## What to work on:
Answer these questions from the GPyConform passage below:
1. Which library is GPyConform built on top of?
2. What kind of kernel does the Gaussian Process being trained use?
3. From what interval are the inputs sampled, and how?

## Supplied passage:
:::
Let us illustrate how to use **GPyConform** for obtaining conformal Prediction Intervals (PIs) with both the **Transductive (Full)** 
and the **Inductive (Split)** Gaussian Process Regression (GPR) Conformal Predictors. Since GPyConform is built on top of GPyTorch, 
we’ll closely follow the 
[GPyTorch Simple GP Regression Tutorial](https://docs.gpytorch.ai/en/stable/examples/01_Exact_GPs/Simple_GP_Regression.html).
This makes it easy to see how GPyConform extends GPyTorch’s functionality, while leaving everything else unchanged.

Specifically, we'll be training an RBF kernel Gaussian Process on data generated by the function

$$
\begin{aligned}
  y &= \sin(2\pi x) + \epsilon \\
  \epsilon &\sim \mathcal{N}(0, 0.04) 
\end{aligned}
$$

with inputs sampled uniformly at random from the interval [0,1].
:::
## Dataset rows:
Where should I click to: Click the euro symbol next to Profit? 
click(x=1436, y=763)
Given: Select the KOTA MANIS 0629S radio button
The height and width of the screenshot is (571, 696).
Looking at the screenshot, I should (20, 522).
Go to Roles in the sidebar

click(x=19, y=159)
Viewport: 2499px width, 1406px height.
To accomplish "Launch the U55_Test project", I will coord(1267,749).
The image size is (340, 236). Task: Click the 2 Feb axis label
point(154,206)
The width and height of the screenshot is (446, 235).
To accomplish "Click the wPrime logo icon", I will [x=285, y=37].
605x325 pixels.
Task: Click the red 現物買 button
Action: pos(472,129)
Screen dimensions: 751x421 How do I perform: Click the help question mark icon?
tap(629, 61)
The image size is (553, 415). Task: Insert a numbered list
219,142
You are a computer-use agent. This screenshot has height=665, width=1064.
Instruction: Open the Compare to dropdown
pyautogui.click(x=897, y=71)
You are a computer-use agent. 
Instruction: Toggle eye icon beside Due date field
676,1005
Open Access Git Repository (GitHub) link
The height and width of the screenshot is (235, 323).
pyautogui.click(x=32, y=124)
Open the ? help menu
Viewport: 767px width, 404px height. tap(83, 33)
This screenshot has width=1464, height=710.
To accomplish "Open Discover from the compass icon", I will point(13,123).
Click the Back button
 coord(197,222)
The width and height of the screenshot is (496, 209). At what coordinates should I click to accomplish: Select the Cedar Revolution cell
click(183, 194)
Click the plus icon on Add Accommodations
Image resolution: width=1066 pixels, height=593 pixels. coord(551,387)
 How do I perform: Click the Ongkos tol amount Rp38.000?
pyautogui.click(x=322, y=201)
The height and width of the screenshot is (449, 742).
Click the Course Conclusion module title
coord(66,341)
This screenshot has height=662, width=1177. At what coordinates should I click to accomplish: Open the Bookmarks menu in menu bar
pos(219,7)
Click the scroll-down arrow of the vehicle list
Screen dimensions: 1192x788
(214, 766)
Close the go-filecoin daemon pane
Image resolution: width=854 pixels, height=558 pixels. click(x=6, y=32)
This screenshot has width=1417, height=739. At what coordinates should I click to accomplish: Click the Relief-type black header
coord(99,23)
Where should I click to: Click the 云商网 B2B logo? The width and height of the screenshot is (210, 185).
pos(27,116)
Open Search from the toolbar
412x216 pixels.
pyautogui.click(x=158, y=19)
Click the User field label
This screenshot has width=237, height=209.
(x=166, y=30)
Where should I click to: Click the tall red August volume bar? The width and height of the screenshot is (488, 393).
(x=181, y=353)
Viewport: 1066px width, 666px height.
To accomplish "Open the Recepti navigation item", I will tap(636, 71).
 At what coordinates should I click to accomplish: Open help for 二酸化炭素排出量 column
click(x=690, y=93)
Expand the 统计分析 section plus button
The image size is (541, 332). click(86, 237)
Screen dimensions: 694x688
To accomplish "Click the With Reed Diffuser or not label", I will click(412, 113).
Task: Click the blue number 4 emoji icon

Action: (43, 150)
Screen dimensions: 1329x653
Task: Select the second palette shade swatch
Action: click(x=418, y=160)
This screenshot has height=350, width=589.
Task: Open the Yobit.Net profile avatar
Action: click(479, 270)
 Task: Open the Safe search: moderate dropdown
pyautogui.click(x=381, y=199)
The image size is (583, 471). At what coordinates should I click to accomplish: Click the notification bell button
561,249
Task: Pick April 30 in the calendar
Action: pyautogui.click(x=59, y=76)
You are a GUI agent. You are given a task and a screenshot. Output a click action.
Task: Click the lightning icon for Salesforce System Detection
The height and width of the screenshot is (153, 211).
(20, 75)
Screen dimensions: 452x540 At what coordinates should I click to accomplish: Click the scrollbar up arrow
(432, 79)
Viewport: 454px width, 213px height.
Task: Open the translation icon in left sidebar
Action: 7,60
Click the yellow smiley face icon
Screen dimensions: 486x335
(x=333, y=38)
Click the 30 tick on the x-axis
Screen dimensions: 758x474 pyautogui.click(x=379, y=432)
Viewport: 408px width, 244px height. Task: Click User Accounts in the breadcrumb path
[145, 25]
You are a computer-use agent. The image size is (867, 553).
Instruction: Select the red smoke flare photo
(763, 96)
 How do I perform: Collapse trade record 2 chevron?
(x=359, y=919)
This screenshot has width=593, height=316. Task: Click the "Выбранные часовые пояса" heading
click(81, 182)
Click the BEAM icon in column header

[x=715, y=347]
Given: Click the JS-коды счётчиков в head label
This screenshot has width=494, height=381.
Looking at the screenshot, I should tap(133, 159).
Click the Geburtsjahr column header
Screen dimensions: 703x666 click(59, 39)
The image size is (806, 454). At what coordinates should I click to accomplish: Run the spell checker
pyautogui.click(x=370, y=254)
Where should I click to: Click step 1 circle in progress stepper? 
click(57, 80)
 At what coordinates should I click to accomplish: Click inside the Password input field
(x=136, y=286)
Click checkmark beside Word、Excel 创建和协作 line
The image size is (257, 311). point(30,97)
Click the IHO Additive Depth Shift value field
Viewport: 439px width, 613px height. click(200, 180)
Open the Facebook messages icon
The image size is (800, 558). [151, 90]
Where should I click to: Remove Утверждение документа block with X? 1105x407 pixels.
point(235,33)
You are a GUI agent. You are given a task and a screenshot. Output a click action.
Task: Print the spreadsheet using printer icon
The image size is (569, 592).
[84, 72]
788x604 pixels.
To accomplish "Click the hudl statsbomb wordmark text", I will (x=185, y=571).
:::
## Response:
1. GPyTorch.
2. An RBF kernel.
3. From the interval [0,1], uniformly at random.